# Stated exercise:
Convert every line of the entries below into a JSON list of strings, one string per line, skipping blank lines.

# Rows of pointing data:
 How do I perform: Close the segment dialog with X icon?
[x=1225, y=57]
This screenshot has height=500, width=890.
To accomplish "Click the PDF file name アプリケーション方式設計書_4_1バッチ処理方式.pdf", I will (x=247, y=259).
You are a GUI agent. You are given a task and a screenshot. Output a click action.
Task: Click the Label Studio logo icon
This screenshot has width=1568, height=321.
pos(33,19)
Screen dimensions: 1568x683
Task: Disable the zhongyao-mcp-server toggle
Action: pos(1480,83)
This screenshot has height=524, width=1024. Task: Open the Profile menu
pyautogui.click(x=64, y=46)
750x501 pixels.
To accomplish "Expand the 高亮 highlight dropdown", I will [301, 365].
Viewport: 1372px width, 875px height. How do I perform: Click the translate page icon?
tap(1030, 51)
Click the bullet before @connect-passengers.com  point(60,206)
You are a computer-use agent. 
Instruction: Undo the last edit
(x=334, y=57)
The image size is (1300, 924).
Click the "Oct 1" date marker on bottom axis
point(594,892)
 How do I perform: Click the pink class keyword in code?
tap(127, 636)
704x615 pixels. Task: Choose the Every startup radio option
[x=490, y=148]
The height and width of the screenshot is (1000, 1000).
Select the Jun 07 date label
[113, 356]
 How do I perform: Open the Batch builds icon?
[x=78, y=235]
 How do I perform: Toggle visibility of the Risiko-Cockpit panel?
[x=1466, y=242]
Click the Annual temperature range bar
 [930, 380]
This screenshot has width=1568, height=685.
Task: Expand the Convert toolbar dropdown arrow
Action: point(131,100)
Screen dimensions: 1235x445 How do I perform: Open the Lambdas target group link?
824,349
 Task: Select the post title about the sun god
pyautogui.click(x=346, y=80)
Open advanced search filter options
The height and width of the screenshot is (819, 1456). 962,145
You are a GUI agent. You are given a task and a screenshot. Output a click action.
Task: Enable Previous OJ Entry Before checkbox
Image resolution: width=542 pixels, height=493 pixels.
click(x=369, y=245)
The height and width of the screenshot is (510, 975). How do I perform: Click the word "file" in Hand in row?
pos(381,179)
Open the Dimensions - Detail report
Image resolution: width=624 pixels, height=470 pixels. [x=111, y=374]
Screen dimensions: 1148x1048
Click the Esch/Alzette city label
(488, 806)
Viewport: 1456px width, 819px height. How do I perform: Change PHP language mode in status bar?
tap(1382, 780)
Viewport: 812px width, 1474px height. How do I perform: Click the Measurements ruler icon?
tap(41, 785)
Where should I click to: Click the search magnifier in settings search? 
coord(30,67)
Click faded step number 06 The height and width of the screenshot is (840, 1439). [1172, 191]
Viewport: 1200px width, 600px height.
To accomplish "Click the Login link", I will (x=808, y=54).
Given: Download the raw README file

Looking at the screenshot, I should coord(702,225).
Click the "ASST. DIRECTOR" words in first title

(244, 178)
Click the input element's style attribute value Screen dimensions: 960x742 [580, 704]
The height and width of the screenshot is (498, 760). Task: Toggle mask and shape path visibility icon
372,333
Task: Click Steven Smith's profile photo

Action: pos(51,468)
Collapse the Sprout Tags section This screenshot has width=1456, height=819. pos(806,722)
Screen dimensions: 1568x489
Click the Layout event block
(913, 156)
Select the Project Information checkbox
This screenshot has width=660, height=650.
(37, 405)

# Task solution:
[
  " How do I perform: Close the segment dialog with X icon?",
  "[x=1225, y=57]",
  "This screenshot has height=500, width=890.",
  "To accomplish \"Click the PDF file name アプリケーション方式設計書_4_1バッチ処理方式.pdf\", I will (x=247, y=259).",
  "You are a GUI agent. You are given a task and a screenshot. Output a click action.",
  "Task: Click the Label Studio logo icon",
  "This screenshot has width=1568, height=321.",
  "pos(33,19)",
  "Screen dimensions: 1568x683",
  "Task: Disable the zhongyao-mcp-server toggle",
  "Action: pos(1480,83)",
  "This screenshot has height=524, width=1024. Task: Open the Profile menu",
  "pyautogui.click(x=64, y=46)",
  "750x501 pixels.",
  "To accomplish \"Expand the 高亮 highlight dropdown\", I will [301, 365].",
  "Viewport: 1372px width, 875px height. How do I perform: Click the translate page icon?",
  "tap(1030, 51)",
  "Click the bullet before @connect-passengers.com  point(60,206)",
  "You are a computer-use agent. ",
  "Instruction: Undo the last edit",
  "(x=334, y=57)",
  "The image size is (1300, 924).",
  "Click the \"Oct 1\" date marker on bottom axis",
  "point(594,892)",
  " How do I perform: Click the pink class keyword in code?",
  "tap(127, 636)",
  "704x615 pixels. Task: Choose the Every startup radio option",
  "[x=490, y=148]",
  "The height and width of the screenshot is (1000, 1000).",
  "Select the Jun 07 date label",
  "[113, 356]",
  " How do I perform: Open the Batch builds icon?",
  "[x=78, y=235]",
  " How do I perform: Toggle visibility of the Risiko-Cockpit panel?",
  "[x=1466, y=242]",
  "Click the Annual temperature range bar",
  " [930, 380]",
  "This screenshot has width=1568, height=685.",
  "Task: Expand the Convert toolbar dropdown arrow",
  "Action: point(131,100)",
  "Screen dimensions: 1235x445 How do I perform: Open the Lambdas target group link?",
  "824,349",
  " Task: Select the post title about the sun god",
  "pyautogui.click(x=346, y=80)",
  "Open advanced search filter options",
  "The height and width of the screenshot is (819, 1456). 962,145",
  "You are a GUI agent. You are given a task and a screenshot. Output a click action.",
  "Task: Enable Previous OJ Entry Before checkbox",
  "Image resolution: width=542 pixels, height=493 pixels.",
  "click(x=369, y=245)",
  "The height and width of the screenshot is (510, 975). How do I perform: Click the word \"file\" in Hand in row?",
  "pos(381,179)",
  "Open the Dimensions - Detail report",
  "Image resolution: width=624 pixels, height=470 pixels. [x=111, y=374]",
  "Screen dimensions: 1148x1048",
  "Click the Esch/Alzette city label",
  "(488, 806)",
  "Viewport: 1456px width, 819px height. How do I perform: Change PHP language mode in status bar?",
  "tap(1382, 780)",
  "Viewport: 812px width, 1474px height. How do I perform: Click the Measurements ruler icon?",
  "tap(41, 785)",
  "Where should I click to: Click the search magnifier in settings search? ",
  "coord(30,67)",
  "Click faded step number 06 The height and width of the screenshot is (840, 1439). [1172, 191]",
  "Viewport: 1200px width, 600px height.",
  "To accomplish \"Click the Login link\", I will (x=808, y=54).",
  "Given: Download the raw README file",
  "Looking at the screenshot, I should coord(702,225).",
  "Click the \"ASST. DIRECTOR\" words in first title",
  "(244, 178)",
  "Click the input element's style attribute value Screen dimensions: 960x742 [580, 704]",
  "The height and width of the screenshot is (498, 760). Task: Toggle mask and shape path visibility icon",
  "372,333",
  "Task: Click Steven Smith's profile photo",
  "Action: pos(51,468)",
  "Collapse the Sprout Tags section This screenshot has width=1456, height=819. pos(806,722)",
  "Screen dimensions: 1568x489",
  "Click the Layout event block",
  "(913, 156)",
  "Select the Project Information checkbox",
  "This screenshot has width=660, height=650.",
  "(37, 405)"
]